Amazon intends to integrate generative AI into its shopping app, based on job postings issued on the official website of the company.
According to the job postings, Amazon is attempting to integrate generative AI elements into its shopping app and website that are similar to OpenAI's ChatGPT or Bard AI of Google in order to offer a more interactive experience.
In order to achieve the goal, an experienced development engineer on machine learning was wanted, and another engineer was needed to "rearchitect" the searching engine or characteristics inside of Amazon's shopping application.
One of the job postings stated that they are looking for pioneers who have a strong passion about innovations, technology, and customer service, and who are prepared to make a long-lasting influence on the field.
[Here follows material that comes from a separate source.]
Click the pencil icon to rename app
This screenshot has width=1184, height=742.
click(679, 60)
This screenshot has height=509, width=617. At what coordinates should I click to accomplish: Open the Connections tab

The aim is to boost shopping on Amazon by applying the interactive capabilities of massive language models.
On a Bloomberg article, another job posting was looking for a software engineer to work on a new AI-first strategy to re-architect as well as rethink the way people do search via the incorporation of extremely huge-scale next-generation machine learning techniques."
At the same time when competitors like Google and Microsoft have actively begun expanding the use of their individual generative AI engines throughout their product portfolios, Amazon has announced its intention to redesign the search capability inside its application.
By incorporating ChatGPT's core AI engine to Bing Chat, and that is currently being made even more broadly accessible, Microsoft stood as one of the earliest firms to demonstrate the capabilities of generative AI.
Bing Chat is an interactive interface integrated into the Edge browser by Microsoft that enables users to do conversational internet searches.
Google also announced last week that generative AI elements would be added to Google searching in the United States. These functions include summarizing search results and assisting customers with their purchases.
Amazon's attempt to redesign the searching engine of its shopping application may be motivated by two factors: rivals introducing generative AI capabilities and customer demand.
A poll of 1,000 clients was carried out via Jungle Scout, a company that offers SaaS-based platforms for search, analysis of the market, selling intelligence, and stock control to Amazon retailers, and the results showed that over 56 percent of product searching in the US begin on Amazon rather than engines like Google or Walmart.
The advent of voice computing technology in 2016 saw the launching of these companies' AI assistants, which includes Google Assistant, Cortana and Alexa. Technology behemoths like Google, Amazon, and Microsoft previously faced out against each other with similar rigor.
Currently, the Web Services, Amazon's cloud computing department, provides a service called Amazon Bedrock which offers big language models to other businesses so they may develop generative AI-based application cases tailored to their own needs.